*WHAT YOU NEED TO DO:* Exclude the pictures, then restate every entry below exactly.

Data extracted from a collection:
----------

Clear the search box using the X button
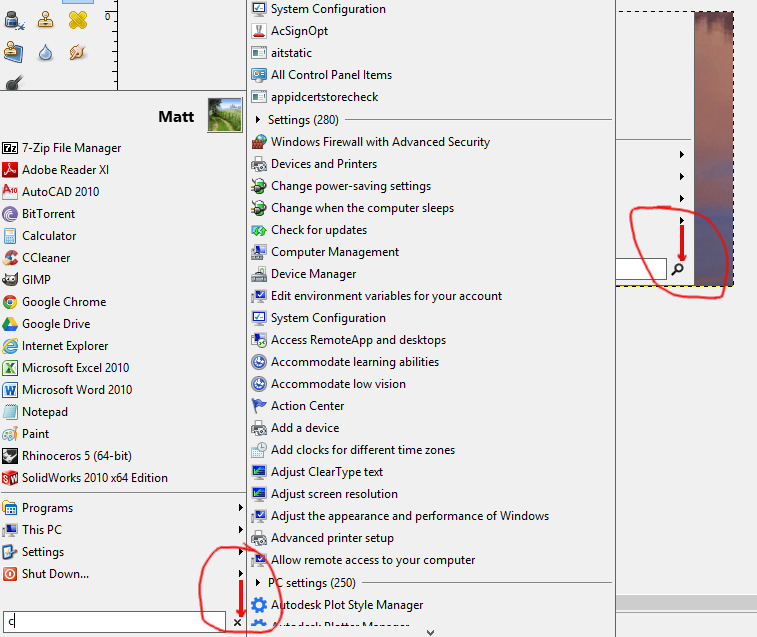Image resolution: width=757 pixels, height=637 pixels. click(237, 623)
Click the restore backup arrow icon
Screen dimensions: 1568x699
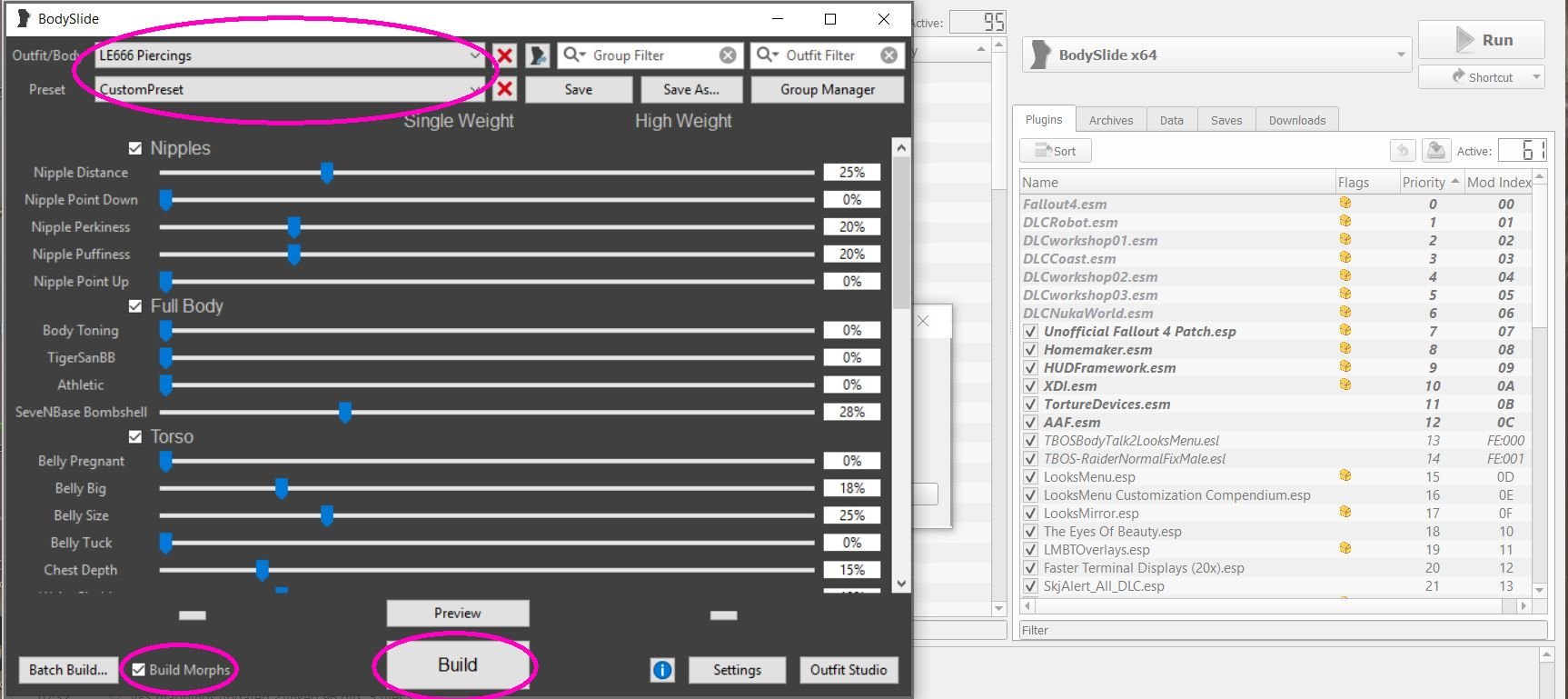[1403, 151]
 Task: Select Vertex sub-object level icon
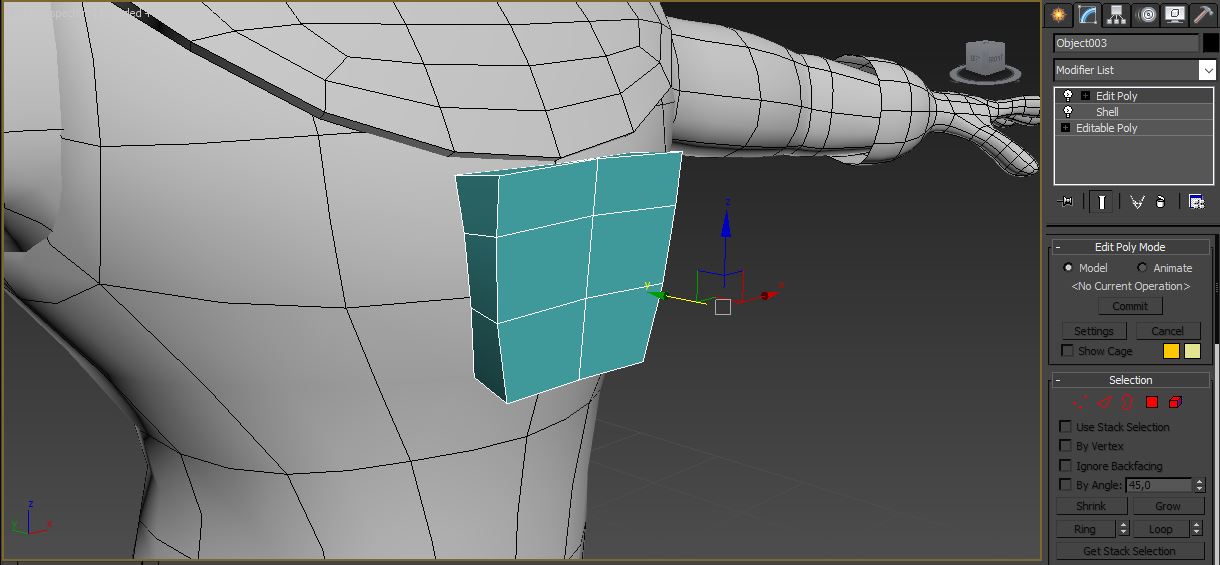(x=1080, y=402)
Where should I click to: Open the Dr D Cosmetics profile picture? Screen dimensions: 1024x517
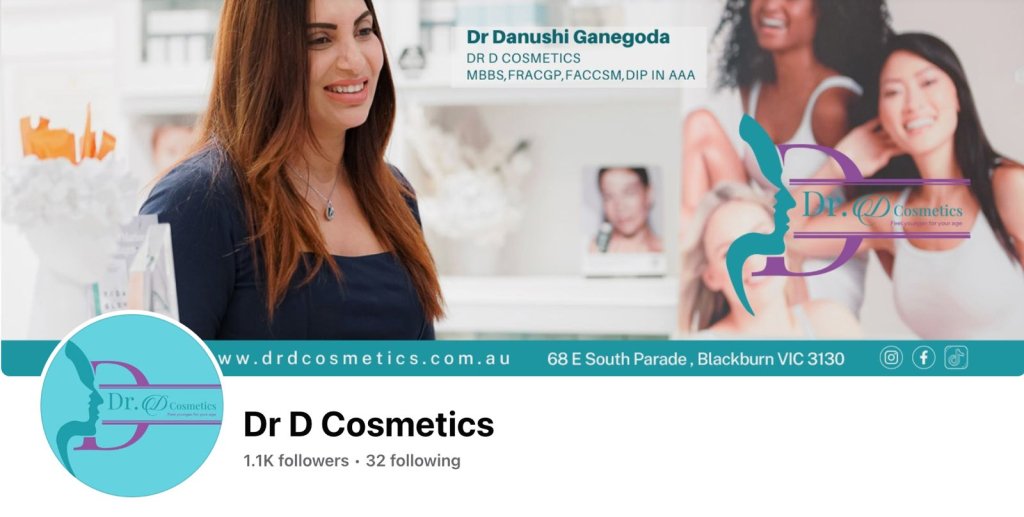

----------

*SOLVED EXERCISE:*
Clear the search box using the X button
Image resolution: width=757 pixels, height=637 pixels. click(237, 623)
Click the restore backup arrow icon
Screen dimensions: 1568x699
[1403, 151]
 Task: Select Vertex sub-object level icon
(x=1080, y=402)
Where should I click to: Open the Dr D Cosmetics profile picture? Screen dimensions: 1024x517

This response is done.